[Source data]
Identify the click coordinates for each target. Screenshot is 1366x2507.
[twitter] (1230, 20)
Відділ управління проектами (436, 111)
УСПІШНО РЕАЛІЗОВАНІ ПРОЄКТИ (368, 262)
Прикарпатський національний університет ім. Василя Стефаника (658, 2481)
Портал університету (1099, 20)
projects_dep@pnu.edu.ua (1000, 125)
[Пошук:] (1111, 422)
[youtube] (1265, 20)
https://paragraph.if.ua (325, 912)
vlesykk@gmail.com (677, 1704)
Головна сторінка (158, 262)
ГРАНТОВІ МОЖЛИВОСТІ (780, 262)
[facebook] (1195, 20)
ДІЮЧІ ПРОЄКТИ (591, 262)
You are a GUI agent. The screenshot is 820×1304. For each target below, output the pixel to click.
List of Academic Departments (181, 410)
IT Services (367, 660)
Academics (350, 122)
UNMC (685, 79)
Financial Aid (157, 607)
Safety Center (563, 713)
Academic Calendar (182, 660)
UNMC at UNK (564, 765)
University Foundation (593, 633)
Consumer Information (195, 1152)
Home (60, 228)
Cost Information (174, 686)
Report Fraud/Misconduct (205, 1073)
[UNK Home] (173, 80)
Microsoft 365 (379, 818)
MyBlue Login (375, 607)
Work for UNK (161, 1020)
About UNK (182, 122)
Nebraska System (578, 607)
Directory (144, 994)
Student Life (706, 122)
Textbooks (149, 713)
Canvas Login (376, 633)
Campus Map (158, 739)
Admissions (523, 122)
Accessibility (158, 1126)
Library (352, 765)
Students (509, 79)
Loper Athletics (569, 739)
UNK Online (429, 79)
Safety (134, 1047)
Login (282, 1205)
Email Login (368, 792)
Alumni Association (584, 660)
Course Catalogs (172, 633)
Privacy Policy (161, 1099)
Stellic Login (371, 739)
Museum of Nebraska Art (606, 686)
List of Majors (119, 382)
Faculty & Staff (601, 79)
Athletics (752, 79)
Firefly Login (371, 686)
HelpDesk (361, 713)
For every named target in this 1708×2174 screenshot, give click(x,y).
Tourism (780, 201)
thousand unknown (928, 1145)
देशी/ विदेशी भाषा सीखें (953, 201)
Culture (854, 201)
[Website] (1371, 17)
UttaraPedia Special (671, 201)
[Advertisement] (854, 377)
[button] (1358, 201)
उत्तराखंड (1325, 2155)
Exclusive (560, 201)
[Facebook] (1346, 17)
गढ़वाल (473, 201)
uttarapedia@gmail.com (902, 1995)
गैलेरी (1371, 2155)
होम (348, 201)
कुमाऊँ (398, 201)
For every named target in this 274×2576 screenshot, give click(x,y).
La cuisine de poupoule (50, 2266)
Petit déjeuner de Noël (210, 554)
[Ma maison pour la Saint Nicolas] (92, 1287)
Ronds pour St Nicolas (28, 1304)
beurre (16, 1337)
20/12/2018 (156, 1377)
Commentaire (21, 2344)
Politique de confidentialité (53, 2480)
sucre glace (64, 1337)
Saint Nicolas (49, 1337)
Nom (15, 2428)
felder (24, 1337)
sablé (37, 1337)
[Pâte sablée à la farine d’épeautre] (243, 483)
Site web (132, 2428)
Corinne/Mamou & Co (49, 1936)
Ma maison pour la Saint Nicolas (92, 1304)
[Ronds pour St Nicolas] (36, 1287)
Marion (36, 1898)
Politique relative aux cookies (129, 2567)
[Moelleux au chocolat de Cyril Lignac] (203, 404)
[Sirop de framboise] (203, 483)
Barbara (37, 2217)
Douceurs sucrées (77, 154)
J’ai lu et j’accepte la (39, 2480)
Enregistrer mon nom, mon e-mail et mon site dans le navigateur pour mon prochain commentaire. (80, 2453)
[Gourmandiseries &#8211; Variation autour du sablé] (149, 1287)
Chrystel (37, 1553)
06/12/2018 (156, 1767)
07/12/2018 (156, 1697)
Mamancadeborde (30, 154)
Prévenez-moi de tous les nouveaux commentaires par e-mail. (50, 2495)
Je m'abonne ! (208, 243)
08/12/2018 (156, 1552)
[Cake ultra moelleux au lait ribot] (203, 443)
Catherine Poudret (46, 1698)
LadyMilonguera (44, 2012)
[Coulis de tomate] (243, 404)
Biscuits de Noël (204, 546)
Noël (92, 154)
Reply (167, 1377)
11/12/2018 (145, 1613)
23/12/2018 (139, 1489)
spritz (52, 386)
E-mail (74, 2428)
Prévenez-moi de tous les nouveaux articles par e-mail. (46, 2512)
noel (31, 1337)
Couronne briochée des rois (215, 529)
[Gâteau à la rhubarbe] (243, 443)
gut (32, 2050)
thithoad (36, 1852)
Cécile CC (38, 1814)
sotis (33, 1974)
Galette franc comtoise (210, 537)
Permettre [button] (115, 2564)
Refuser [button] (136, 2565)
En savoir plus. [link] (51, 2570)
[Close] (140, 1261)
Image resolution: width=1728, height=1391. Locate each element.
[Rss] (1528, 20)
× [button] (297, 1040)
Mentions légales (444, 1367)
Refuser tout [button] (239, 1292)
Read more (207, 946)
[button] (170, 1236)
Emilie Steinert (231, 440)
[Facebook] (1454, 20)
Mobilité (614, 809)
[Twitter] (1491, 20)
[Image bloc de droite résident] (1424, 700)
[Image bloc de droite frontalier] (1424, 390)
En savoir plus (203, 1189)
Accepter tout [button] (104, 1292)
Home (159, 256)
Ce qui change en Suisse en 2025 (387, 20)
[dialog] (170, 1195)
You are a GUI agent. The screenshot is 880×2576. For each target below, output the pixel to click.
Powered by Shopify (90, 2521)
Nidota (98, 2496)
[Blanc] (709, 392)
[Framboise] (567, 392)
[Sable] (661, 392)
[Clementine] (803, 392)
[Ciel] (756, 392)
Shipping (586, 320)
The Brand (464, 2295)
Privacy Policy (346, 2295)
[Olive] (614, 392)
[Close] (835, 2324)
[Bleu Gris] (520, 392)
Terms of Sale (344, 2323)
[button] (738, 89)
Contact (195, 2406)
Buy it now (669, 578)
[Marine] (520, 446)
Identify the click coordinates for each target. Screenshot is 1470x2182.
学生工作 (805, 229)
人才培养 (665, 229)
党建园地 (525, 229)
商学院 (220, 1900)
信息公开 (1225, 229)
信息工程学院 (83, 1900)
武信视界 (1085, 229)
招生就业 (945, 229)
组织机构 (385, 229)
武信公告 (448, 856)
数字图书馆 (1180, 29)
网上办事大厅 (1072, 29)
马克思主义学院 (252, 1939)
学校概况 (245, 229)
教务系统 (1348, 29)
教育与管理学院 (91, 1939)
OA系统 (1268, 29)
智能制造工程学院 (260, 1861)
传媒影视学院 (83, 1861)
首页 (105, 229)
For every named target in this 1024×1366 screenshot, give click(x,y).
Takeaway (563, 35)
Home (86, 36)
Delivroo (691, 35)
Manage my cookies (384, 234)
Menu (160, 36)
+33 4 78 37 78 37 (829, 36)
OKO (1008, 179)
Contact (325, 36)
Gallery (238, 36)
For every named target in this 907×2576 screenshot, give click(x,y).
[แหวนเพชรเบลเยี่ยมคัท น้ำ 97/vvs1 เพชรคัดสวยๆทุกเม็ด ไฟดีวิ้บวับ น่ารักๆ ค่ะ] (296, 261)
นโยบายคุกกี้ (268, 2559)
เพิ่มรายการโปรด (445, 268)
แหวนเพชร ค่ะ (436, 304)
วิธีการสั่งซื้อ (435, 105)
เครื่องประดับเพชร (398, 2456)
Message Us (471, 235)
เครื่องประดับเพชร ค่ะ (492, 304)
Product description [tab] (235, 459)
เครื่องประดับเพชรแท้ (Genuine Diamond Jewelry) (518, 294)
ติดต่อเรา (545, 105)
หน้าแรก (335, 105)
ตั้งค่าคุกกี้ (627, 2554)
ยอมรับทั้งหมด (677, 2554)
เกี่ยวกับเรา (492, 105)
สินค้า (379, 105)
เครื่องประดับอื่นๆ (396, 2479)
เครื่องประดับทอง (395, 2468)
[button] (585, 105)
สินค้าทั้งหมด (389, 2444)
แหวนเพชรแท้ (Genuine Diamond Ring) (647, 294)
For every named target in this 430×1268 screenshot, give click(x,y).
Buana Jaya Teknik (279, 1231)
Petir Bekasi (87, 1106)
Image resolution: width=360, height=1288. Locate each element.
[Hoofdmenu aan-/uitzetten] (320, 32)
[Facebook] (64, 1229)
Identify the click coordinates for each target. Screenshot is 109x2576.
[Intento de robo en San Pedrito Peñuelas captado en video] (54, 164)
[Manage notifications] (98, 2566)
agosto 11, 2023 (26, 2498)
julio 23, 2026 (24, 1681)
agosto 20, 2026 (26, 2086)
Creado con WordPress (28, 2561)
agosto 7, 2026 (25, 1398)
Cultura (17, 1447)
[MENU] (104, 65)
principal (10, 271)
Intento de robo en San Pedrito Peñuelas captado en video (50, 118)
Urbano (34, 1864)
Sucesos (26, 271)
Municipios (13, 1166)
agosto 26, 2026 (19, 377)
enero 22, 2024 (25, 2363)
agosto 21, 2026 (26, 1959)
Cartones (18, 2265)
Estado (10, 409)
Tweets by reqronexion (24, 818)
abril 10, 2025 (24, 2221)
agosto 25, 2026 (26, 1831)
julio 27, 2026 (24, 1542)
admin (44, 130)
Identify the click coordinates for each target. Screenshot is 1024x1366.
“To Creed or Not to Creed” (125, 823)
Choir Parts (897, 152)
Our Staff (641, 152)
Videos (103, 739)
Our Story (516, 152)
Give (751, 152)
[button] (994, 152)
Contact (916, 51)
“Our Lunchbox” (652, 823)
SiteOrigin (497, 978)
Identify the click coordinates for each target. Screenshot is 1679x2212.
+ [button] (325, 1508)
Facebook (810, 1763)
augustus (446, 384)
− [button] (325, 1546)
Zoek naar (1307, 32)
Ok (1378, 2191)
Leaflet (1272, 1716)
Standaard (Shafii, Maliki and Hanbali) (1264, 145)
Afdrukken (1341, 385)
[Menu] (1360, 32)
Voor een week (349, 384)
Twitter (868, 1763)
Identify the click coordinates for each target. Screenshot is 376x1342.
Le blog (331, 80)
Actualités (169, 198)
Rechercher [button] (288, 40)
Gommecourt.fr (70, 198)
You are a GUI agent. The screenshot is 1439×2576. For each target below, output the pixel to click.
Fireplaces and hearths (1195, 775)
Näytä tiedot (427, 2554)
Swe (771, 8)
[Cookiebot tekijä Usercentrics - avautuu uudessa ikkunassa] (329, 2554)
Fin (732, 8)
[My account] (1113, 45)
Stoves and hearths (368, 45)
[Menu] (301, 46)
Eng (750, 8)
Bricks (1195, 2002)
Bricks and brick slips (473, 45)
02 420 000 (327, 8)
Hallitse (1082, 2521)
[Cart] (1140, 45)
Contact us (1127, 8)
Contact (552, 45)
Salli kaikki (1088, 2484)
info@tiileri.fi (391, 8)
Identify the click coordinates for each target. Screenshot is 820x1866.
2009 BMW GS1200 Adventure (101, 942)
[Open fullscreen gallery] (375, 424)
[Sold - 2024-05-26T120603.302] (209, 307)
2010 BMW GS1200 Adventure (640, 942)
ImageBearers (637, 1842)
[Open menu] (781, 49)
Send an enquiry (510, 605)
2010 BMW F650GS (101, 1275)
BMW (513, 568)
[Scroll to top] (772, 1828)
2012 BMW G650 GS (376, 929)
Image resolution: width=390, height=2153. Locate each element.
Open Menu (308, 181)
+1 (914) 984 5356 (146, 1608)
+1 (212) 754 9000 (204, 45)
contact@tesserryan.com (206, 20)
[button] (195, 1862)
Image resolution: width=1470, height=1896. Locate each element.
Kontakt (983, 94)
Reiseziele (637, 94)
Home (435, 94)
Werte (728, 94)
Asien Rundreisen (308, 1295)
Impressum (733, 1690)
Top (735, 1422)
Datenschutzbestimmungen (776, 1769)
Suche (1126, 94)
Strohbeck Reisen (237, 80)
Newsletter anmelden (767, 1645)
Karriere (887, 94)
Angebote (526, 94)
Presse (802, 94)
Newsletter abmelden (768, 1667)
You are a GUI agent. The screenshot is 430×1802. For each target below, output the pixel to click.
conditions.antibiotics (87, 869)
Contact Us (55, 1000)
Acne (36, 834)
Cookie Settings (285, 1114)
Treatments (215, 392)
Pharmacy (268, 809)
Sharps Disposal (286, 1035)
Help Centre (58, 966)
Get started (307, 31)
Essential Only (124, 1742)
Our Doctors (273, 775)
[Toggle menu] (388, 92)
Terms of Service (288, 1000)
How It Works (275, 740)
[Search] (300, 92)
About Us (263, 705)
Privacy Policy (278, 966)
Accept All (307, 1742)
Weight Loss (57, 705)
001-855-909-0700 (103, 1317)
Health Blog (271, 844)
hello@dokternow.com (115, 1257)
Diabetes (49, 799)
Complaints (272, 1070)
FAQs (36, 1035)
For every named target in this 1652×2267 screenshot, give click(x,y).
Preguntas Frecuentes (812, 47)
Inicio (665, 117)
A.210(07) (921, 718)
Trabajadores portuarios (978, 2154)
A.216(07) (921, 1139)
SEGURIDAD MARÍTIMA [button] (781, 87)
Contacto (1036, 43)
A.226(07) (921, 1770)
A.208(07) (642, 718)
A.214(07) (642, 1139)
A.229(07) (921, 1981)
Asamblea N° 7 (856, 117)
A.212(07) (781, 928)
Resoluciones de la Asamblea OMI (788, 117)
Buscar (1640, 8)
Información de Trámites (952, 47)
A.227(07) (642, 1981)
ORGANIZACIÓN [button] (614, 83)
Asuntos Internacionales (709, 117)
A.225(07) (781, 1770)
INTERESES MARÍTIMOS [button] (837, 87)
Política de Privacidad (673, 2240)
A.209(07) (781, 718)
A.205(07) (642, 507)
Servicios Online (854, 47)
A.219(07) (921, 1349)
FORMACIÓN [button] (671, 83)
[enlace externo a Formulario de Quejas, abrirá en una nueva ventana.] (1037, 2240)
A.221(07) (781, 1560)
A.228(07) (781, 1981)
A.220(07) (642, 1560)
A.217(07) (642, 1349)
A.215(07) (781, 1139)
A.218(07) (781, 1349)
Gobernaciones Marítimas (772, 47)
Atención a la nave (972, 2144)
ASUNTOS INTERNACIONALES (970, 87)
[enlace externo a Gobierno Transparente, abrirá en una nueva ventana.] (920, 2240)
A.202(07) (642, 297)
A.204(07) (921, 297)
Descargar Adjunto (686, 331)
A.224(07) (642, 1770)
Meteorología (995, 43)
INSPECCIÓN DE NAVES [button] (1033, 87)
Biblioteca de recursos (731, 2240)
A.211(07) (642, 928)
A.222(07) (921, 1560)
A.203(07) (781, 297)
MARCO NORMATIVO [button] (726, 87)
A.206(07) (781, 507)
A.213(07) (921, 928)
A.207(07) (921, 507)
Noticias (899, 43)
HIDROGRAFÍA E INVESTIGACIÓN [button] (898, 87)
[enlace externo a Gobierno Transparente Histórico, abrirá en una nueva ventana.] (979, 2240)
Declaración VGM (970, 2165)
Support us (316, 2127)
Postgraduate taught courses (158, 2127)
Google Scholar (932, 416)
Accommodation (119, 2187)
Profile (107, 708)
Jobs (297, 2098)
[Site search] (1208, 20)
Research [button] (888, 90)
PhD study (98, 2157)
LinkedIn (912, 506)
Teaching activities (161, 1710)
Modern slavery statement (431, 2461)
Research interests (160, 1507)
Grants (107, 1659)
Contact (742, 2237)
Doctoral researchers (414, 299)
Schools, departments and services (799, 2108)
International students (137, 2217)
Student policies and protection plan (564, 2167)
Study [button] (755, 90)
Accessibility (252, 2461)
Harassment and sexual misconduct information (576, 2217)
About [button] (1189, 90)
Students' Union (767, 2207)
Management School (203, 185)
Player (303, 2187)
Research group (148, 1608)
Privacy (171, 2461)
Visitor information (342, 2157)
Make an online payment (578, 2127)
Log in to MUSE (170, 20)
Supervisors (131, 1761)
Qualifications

[Directions] Set down, unchanged, only those lines above that fall between the line with "Home (159, 256)" and the line with "Terms of Sale (344, 2323)", the two end lines included.

[Task result]
Home (159, 256)
Ce qui change en Suisse en 2025 (387, 20)
[dialog] (170, 1195)
You are a GUI agent. The screenshot is 880×2576. For each target below, output the pixel to click.
Powered by Shopify (90, 2521)
Nidota (98, 2496)
[Blanc] (709, 392)
[Framboise] (567, 392)
[Sable] (661, 392)
[Clementine] (803, 392)
[Ciel] (756, 392)
Shipping (586, 320)
The Brand (464, 2295)
Privacy Policy (346, 2295)
[Olive] (614, 392)
[Close] (835, 2324)
[Bleu Gris] (520, 392)
Terms of Sale (344, 2323)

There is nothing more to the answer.